Sözcü yazarı Ruhat Mengi’ye konuşan Selçuk Geçer’in sorulara verdiği yanıtlardan bazıları şöyle:
Sayın Geçer, Hazine ve Maliye Bakanı Nebati de, Cumhurbaşkanı Erdoğan da “Vatandaşı enflasyona ezdirmedik” diyorlar. Cumhurbaşkanı gelecek yıl ortasında enflasyonu yüzde 30’lara, yıl sonunda yüzde 20’lere indirmeyi hedeflediklerini de söyledi, bu arada asgari ücret 8 bin 500 TL olarak açıklandı. Sözcü vatandaşlarla konuşmuş, onlar “Bu asgari ücretle nasıl yaşayacağız” diyorlar. Siz ne diyorsunuz?

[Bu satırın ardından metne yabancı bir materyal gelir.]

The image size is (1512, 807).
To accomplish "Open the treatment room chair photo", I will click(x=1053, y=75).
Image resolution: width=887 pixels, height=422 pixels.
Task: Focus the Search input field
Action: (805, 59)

Asgari ücrete yapılan yüzde 54.66’lık zam, Türkiye’de hiçbir yerde enflasyon olarak karşımıza çıkmıyor, yani böyle bir enflasyon yok. TÜİK’in enflasyonu yüzde 84, ENAG’ın enflasyonu yüzde 180, kim ne derse desin halkın enflasyonu yüzde 150-300 arasında değişiyor ama buna rağmen siz fakir olan insanlara aslında istisna olması gereken bir ücrete sadece yüzde 54.66’lık bir zam yapıyorsunuz. Yani TÜİK’in enflasyonunun bile 30 puan altında. Bakın, yüzde 30 altında demiyorum, yüzdelik olarak bakıldığında yüzde 50’lere filan denk geliyor bu ve diyorsunuz ki; gün itibarıyla siz yüzde 50 oranında fakirleşiyorsunuz. Bunu da şöyle satıyorsunuz “Gördünüz mü, asgari ücret Cumhuriyet tarihinin en yüksek dolar gelirini elde ediyor” diyorsunuz. Burada şunu da söyleyeyim; yüzde 38’lik bir kesim asgari ücretle çalışıyor. Asgari ücret 457 dolara denk geliyor ama dolar kurunu biz 18 lira olarak görüyoruz oysa yılbaşından bu yana TL gerçek enflasyon oranında değer kaybetmiş olsa şu anda doların 24 TL olması gerekiyor.
Baskılanarak mı 18 lirada tutuluyor hâlâ?
Tabii, baskılanarak 18’de tutuluyor ve 24 olmuş olsaydı bugün asgari ücret 8,500’ü böldüğünüz zaman yine 350 dolar civarında tutacaktı.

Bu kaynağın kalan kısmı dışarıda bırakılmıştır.